---
name: data-engineering-orchestration
description: "Pipeline orchestration and workflow management with Prefect, Dagster, and dbt. Covers scheduling, dependency management, retries, and integration patterns."
dependsOn: ["@data-engineering-core"]
---

# Pipeline Orchestration

Workflow orchestration tools for data pipelines: Prefect, Dagster, and dbt. These tools handle scheduling, dependency resolution, retries, monitoring, and state management for production data pipelines.

## Quick Comparison

| Tool | Paradigm | Best For | Learning Curve |
|------|----------|----------|----------------|
| **Prefect** | Flow-based | Pythonic workflows, quick prototypes, cloud-first | Moderate |
| **Dagster** | Asset-based | Data asset lineage, reproducibility, type checking | Steeper |
| **dbt** | SQL transformations | Analytics engineering, ELT, data warehouses | Low (SQL-focused) |
| **FlowerPower** | Hamilton DAGs | Lightweight batch ETL, configuration-driven pipelines | Low-Moderate |

## When to Use Which?

- **Prefect**: You want Python code flexibility, Prefect Cloud UI, and quick setup. Good for general-purpose data pipelines, ETL, and API integrations.

- **Dagster**: You care about data asset observability, type safety, and reproducibility. Good for complex data platforms with clear asset dependencies.

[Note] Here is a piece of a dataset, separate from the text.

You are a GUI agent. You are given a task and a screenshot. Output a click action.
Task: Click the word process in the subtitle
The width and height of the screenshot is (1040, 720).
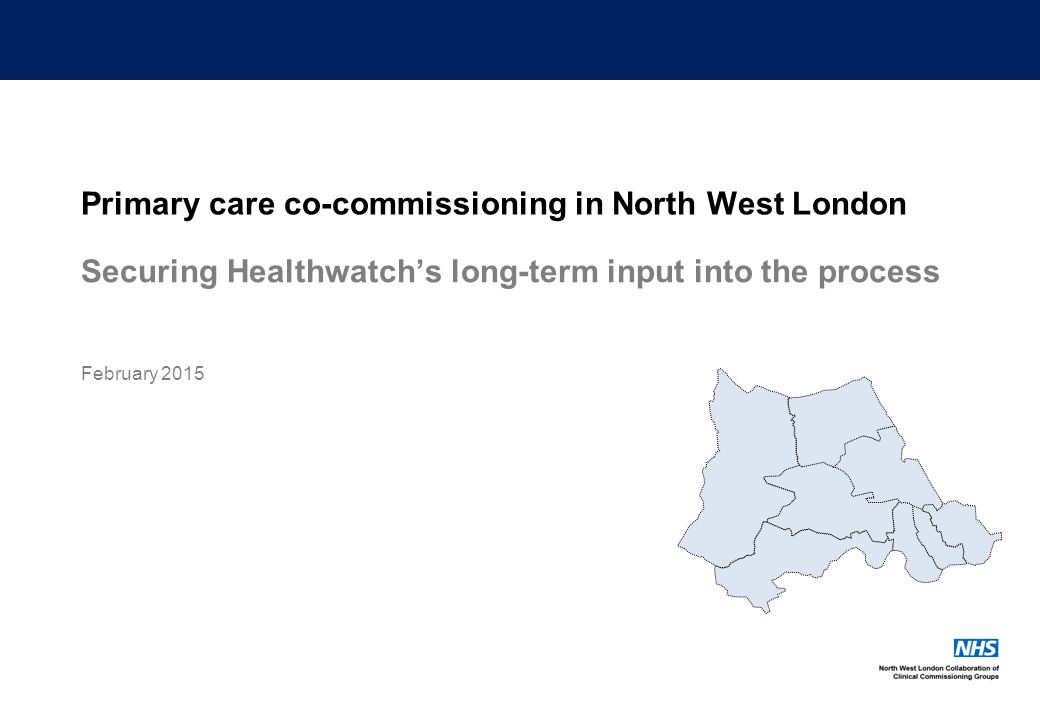point(879,273)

- **dbt**: Your transformations are primarily SQL and you're building analytics marts in a data warehouse. Great for analytics engineering teams.

## Skill Dependencies

Assumes familiarity with:
- `@data-engineering-core` - Polars, DuckDB, PyArrow
- `@data-engineering-storage-remote-access` - Cloud storage for intermediate data

Related:
- `@data-engineering-quality` - Data validation integrated into orchestration
- `@data-engineering-observability` - Monitoring and tracing
- `@data-engineering-storage-lakehouse` - Delta/Iceberg for state management

---

## Detailed Guides

### Prefect
See: `@data-engineering-orchestration/prefect.md`

- Flows and tasks with decorators
- Retries, caching, and parameters
- Prefect Cloud (serverless) vs Prefect Server (self-hosted)
- Deployment patterns

### Dagster
See: `@data-engineering-orchestration/dagster.md`

- Asset-based programming model
- Materialization and partitions
- Type checking with Dagster types
- Sensors and schedules
- Integration with data platforms

### dbt (Data Build Tool)
See: `@data-engineering-orchestration/dbt.md`

- Projects, models, tests, snapshots, seeds
- Jinja templating and macros
- Data testing (schema, cardinality, custom)
- Documentation generation
- Package management (dbt packages)
- Adapters (DuckDB, Postgres, Snowflake, BigQuery, Spark)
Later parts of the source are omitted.